## Stored data
"""

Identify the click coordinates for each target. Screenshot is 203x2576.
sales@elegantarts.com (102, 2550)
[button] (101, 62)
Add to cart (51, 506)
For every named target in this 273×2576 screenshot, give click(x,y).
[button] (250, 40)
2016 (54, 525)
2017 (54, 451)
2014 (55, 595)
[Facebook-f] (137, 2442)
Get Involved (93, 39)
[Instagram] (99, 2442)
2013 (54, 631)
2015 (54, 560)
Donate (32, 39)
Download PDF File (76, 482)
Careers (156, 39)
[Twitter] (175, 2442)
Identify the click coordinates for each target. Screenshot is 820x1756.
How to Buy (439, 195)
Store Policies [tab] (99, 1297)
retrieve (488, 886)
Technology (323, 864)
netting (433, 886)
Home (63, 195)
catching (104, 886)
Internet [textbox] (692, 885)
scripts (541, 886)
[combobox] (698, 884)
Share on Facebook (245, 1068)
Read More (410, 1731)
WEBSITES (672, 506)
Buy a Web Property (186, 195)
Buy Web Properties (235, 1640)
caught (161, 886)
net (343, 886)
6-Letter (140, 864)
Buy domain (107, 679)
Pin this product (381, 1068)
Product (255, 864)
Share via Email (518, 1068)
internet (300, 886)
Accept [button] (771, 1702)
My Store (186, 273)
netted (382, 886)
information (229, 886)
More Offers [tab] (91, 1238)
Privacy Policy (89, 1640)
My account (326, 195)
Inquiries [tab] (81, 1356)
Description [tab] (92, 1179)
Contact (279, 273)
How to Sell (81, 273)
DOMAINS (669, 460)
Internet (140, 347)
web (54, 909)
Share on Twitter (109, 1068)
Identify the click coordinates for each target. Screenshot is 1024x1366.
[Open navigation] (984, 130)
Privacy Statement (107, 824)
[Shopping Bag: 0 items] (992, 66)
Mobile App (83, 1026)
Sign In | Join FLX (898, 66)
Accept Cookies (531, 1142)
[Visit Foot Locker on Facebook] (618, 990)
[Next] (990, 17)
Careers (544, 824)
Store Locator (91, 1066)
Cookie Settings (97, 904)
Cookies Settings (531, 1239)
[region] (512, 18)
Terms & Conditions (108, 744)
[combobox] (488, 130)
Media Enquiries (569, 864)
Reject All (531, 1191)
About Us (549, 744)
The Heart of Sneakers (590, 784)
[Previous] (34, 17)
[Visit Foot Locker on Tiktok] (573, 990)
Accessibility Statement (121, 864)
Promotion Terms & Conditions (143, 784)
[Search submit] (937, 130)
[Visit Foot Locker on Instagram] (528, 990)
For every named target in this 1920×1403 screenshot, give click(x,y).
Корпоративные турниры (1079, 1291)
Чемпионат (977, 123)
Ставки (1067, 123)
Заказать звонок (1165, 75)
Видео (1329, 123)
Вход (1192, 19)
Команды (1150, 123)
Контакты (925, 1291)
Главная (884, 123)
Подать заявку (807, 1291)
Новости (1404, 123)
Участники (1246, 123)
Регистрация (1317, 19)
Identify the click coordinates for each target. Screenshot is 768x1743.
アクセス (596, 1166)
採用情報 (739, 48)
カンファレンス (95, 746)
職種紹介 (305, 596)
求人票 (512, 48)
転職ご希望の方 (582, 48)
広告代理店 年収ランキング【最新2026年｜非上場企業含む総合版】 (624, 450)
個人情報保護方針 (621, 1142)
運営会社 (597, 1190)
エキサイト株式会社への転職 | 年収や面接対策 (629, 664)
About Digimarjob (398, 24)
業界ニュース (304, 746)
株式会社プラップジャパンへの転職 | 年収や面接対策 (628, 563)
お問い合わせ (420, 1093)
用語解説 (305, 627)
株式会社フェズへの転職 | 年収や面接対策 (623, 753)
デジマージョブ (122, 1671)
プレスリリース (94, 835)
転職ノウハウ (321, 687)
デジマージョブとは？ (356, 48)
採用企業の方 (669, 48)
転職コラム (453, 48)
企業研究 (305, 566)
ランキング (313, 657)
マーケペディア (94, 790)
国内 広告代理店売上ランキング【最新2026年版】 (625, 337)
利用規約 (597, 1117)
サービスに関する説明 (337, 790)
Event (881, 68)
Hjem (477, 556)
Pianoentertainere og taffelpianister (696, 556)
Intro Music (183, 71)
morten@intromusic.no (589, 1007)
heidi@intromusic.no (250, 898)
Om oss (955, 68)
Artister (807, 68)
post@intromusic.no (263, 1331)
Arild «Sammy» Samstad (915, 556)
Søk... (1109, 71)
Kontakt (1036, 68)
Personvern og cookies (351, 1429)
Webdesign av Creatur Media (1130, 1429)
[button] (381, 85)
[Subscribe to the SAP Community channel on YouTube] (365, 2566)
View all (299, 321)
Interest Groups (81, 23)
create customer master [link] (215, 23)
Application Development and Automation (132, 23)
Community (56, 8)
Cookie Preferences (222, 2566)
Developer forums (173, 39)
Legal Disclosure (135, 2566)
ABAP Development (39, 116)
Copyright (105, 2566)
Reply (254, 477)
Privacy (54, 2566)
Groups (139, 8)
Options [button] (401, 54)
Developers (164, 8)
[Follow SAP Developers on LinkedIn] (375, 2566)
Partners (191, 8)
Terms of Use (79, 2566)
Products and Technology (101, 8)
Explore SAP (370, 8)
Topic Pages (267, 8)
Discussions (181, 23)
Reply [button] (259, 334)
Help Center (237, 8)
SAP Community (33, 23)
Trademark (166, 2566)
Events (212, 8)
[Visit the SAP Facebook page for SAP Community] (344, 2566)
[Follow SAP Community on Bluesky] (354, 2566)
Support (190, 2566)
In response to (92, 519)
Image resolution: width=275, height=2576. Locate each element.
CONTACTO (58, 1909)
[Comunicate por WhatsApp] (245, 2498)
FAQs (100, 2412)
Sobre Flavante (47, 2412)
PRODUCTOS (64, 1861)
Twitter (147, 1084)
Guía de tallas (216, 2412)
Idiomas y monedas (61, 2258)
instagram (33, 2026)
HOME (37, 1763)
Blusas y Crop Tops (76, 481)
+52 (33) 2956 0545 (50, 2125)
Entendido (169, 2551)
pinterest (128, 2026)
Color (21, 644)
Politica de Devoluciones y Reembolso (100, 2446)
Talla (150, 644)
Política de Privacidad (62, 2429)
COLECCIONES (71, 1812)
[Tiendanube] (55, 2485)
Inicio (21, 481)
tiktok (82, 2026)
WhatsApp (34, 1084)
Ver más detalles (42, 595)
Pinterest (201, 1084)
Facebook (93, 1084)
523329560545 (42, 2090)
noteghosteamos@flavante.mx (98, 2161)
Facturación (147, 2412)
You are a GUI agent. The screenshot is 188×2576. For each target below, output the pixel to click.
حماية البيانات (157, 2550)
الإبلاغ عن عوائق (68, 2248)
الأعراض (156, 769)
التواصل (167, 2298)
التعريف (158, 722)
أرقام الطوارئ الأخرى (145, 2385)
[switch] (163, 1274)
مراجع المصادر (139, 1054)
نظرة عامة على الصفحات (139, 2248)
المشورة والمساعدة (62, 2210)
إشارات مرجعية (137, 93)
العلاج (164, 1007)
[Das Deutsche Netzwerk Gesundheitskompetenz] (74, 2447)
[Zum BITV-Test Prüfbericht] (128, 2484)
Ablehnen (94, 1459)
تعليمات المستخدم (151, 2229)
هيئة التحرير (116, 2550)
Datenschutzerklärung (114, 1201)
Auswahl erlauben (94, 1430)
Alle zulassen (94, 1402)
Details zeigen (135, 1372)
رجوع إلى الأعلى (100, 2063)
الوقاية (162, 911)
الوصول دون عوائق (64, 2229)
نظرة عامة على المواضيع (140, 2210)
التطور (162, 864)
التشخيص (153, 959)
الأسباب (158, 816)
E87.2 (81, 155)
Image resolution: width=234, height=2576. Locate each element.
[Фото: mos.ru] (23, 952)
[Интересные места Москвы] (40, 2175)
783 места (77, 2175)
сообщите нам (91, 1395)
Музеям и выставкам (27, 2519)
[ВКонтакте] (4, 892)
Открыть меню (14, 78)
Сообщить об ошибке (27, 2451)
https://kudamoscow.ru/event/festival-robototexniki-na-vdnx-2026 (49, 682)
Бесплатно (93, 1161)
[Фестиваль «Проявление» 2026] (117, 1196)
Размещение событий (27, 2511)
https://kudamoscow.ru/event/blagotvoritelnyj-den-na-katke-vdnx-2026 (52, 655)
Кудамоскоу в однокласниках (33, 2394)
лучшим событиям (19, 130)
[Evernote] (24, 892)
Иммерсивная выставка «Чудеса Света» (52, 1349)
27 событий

"""

## Your task
Please show the lines in the entries above that hold the string "give".

## Final answer
For every named target in this 273×2576 screenshot, give click(x,y).
For every named target in this 1920×1403 screenshot, give click(x,y).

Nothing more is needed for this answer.